Well, it's not like a discussion board can be hurt by a heated debate... 



toucan said:


> Want more? You sure?


I'm listening.


----------



## Saul_Dzorelashvili (Jan 26, 2010)

What's this ones called? Concerto for the 3 eyed squirrel and the ragged hamster?


----------



## Guest (Mar 24, 2011)

Serge said:


> The most abrasive work that I've ever tried to appreciate....


You should get out more!


----------



## Frasier (Mar 10, 2007)

(edited........)


----------



## Jeremy Marchant (Mar 11, 2010)

Serge, try anything by Helmut Lachenmann. I'm sure you'll hate it.


----------



## Weston (Jul 11, 2008)

Saul_Dzorelashvili said:


> What's this ones called? Concerto for the 3 eyed squirrel and the ragged hamster?


I have to admit, that's pretty nasty. I can't pick out a single recurring motif in that arrhythmic jumble. Maybe with repeated listens, but why bother?

But the question was what is the most objectionable. I didn't find the Xenakis objectionable. Probably for me the most objectionable would be some kind of noisecore. This is one of the more palatable examples:





I also can't stand it when some illiterate loudmouth talks through a perfectly good groove. Rap can dry up and disappear immediately as far as I'm concerned. I'd rather hear the sound of my own brains being scooped out by zombie with gangrened fingers.

If you are talking about classical, Crumb's Black Angels is pretty hideous, but then I think it's supposed to be. I'm intrigued by the piece even if it's objectionable.


----------



## Sid James (Feb 7, 2009)

I actually like Xenakis a lot, but that won't be a surprise to many people here.

The only music I find "objectionable" are pieces where the composer is writing to satisfy the lowest common denominator. Something like Ferde Grofe's _Grand Canyon Suite_. Even top notch conductors like Bernstein or Morton Gould couldn't wring an ounce of emotion out of it. I think it's cliched in the extreme. I'd rather something put me out of my comfort zone rather than treat me like a moron who has to be spoonfed music that is akin to baby food mush.

Ok rant over...


----------



## SuperTonic (Jun 3, 2010)

I've only come across one piece of music that actually causes physical pain. I literally can't listen to this for more than a few minutes without getting a headache. And yes, it is Xenakis.





I run hot and cold on Xenakis. I like Metastasis and Pithopratka. I didn't care for Eonta. I just gave ST4 a listen to see what the OP was referring to, and it didn't appeal to me either, but I didn't find it horrible.


----------



## StlukesguildOhio (Dec 25, 2006)

I haven't listened to enough by Xenakis to form much of an opinion one way or another. A few works that I have heard on YouTube or elsewhere intrigued... others not. I actually like George Crumb's _Black Angels_... and other works such as the _Songs, Drones, and Refrains of Death, Ancient Voices of Children_, etc... not than any of them is likely to supplant Bach... or Richard Strauss... in my personal echelon.

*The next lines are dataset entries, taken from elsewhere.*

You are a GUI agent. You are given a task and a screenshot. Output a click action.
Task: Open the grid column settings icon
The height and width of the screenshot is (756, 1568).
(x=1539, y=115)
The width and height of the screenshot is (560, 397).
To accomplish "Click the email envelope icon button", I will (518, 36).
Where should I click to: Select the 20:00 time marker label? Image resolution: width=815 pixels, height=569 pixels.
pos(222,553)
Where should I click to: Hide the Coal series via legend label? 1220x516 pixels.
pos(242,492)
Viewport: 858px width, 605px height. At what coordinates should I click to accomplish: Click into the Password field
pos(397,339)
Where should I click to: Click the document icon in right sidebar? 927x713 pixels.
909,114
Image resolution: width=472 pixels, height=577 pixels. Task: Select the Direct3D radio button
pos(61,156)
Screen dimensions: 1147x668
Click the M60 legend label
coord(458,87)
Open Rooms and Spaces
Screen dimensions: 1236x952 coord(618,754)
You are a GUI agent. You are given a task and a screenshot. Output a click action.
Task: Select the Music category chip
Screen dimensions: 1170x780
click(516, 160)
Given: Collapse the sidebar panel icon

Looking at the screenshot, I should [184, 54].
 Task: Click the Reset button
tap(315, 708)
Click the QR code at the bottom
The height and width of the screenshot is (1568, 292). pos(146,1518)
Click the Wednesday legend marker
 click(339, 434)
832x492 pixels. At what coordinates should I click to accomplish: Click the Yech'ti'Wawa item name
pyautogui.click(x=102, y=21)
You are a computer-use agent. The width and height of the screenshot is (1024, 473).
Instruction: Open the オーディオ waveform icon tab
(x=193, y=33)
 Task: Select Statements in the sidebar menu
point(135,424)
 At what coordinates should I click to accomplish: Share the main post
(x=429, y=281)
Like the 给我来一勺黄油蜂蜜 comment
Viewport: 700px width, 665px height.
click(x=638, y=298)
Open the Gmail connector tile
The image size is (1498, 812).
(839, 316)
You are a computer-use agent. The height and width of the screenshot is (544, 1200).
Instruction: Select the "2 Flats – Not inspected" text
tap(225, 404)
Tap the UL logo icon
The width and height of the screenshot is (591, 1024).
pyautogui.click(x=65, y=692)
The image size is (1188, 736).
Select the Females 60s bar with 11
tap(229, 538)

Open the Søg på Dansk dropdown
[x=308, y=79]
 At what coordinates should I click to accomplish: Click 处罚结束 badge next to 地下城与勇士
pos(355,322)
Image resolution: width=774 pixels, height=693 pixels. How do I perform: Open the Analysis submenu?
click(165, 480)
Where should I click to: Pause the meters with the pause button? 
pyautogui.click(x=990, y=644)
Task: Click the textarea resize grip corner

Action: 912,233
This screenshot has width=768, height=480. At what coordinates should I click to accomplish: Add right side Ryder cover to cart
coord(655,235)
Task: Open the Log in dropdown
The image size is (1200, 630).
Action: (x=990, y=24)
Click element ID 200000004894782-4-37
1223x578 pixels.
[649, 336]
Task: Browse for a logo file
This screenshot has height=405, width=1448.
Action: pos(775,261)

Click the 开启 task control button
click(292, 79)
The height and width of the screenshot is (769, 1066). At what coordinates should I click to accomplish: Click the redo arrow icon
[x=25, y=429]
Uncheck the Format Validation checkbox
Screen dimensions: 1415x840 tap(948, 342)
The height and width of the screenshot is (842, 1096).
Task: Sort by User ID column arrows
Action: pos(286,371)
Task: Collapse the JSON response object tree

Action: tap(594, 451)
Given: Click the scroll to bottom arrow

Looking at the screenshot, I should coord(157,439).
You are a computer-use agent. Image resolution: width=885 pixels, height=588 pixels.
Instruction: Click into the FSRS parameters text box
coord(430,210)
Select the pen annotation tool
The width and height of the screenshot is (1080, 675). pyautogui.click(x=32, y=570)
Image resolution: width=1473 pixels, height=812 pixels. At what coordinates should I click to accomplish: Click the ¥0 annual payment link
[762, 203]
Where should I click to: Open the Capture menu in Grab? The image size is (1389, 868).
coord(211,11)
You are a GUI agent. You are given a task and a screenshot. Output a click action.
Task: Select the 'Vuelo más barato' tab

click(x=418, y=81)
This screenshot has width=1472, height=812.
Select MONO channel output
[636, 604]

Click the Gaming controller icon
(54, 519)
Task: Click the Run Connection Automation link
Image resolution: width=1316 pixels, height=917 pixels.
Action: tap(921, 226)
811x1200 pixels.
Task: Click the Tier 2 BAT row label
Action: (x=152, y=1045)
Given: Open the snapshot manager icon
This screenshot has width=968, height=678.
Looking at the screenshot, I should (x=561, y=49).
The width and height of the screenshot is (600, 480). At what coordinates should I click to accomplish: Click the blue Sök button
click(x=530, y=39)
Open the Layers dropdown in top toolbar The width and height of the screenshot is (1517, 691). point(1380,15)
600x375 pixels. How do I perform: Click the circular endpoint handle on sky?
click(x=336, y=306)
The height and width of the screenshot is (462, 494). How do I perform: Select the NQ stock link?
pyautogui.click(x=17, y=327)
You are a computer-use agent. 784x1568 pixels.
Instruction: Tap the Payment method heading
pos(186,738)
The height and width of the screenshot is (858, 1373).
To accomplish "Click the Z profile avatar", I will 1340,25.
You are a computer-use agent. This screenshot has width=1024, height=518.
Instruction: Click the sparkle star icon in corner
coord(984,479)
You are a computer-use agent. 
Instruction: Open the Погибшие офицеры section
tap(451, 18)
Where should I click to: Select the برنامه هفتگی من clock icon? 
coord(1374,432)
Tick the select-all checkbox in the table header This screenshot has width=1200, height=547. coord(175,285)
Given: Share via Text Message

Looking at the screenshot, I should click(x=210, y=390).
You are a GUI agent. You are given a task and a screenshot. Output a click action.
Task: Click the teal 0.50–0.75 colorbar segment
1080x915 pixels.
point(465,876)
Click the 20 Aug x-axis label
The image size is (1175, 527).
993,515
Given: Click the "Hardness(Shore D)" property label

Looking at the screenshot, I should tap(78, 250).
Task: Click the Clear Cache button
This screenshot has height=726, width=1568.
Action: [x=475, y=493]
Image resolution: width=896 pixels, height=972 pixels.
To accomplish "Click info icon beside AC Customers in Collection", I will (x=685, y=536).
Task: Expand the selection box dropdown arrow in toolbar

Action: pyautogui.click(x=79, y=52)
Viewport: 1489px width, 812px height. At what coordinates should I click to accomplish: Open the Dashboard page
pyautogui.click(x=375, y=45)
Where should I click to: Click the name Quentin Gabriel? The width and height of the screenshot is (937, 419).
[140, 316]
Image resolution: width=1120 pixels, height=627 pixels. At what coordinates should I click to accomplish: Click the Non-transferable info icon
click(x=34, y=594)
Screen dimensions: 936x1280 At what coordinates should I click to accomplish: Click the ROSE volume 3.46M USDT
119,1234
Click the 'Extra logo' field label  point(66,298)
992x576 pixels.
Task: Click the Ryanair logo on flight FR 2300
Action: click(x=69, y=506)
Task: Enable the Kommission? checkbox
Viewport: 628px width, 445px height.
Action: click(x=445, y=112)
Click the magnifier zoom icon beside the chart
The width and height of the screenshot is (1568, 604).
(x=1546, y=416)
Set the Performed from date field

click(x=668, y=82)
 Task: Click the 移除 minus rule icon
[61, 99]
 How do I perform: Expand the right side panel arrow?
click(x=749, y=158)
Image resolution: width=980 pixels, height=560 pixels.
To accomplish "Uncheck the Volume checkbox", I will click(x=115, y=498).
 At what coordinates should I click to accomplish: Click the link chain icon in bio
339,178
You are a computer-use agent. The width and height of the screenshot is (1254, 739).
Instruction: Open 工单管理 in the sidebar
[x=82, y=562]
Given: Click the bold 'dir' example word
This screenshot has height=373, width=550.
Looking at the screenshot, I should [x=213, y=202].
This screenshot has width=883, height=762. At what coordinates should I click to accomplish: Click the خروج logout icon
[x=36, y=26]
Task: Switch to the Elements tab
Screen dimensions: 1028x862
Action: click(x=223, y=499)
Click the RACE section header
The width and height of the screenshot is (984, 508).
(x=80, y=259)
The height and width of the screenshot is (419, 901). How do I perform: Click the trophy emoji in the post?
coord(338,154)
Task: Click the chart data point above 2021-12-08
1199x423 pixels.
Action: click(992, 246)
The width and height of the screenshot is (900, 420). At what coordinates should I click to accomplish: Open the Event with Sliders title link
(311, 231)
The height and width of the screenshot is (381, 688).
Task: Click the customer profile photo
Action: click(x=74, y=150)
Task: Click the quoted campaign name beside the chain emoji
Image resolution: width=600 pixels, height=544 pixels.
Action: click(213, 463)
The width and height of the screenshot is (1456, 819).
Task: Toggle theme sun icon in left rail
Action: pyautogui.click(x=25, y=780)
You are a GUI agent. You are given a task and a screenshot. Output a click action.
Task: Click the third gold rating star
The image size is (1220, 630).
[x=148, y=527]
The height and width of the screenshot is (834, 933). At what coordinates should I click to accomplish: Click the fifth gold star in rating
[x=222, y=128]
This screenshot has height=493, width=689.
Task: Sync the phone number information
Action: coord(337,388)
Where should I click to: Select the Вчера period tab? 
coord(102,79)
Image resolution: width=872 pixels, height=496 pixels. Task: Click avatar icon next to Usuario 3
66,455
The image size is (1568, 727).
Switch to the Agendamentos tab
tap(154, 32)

As for Groffe... I must say I haven't listened to this work enough (once or twice) to really form any opinion. I don't recall being moved too much one way of the other.

One epic let-down: Karl Jenkins! I made the mistake of purchasing one of his choral after a glowing critical review... thinking he was a serious choral composer. What I discovered was a sappy, New Age, "popera" that was sheer crap.

Other pieces that left me thinking WTF? Pretty much anything suggested by Some Guy. As close-minded as he portrays me and others here, I have taken the time to listen when and where I can find his "fringe" composers. I am always on the prowl for that new musical experience... unknown... that may grab me... and you never know where it might come from... so yes... I do give these suggestion a chance. But not once have my efforts been rewarded. One former member, now moved on (he was a bit abrasive admittedly) led me to several contemporary composers that I greatly admire.


----------



## scytheavatar (Aug 27, 2009)




----------



## Webernite (Sep 4, 2010)

I don't think it's ever a good idea to judge musical works using Youtube. Youtube is a fantastic resource, but all Youtube videos have low sound quality, and some have _terrible_ sound quality. As a general rule, the ones with the most views are the worst. (For an example, compare this with this: 750,000 views vs. 800.)


----------



## Sid James (Feb 7, 2009)

I agree with that 100 per cent, Webernite. & it often appears to me that some people tend to judge a composer's whole output based on listening to a 5 minute clip on youtube. Not a good idea, imo...


----------



## Sid James (Feb 7, 2009)

StlukesguildOhio said:


> I haven't listened to enough by Xenakis to form much of an opinion one way or another. A few works that I have heard on YouTube or elsewhere intrigued... others not. I actually like George Crumb's _Black Angels_... and other works such as the _Songs, Drones, and Refrains of Death, Ancient Voices of Children_, etc... not than any of them is likely to supplant Bach... or Richard Strauss... in my personal echelon.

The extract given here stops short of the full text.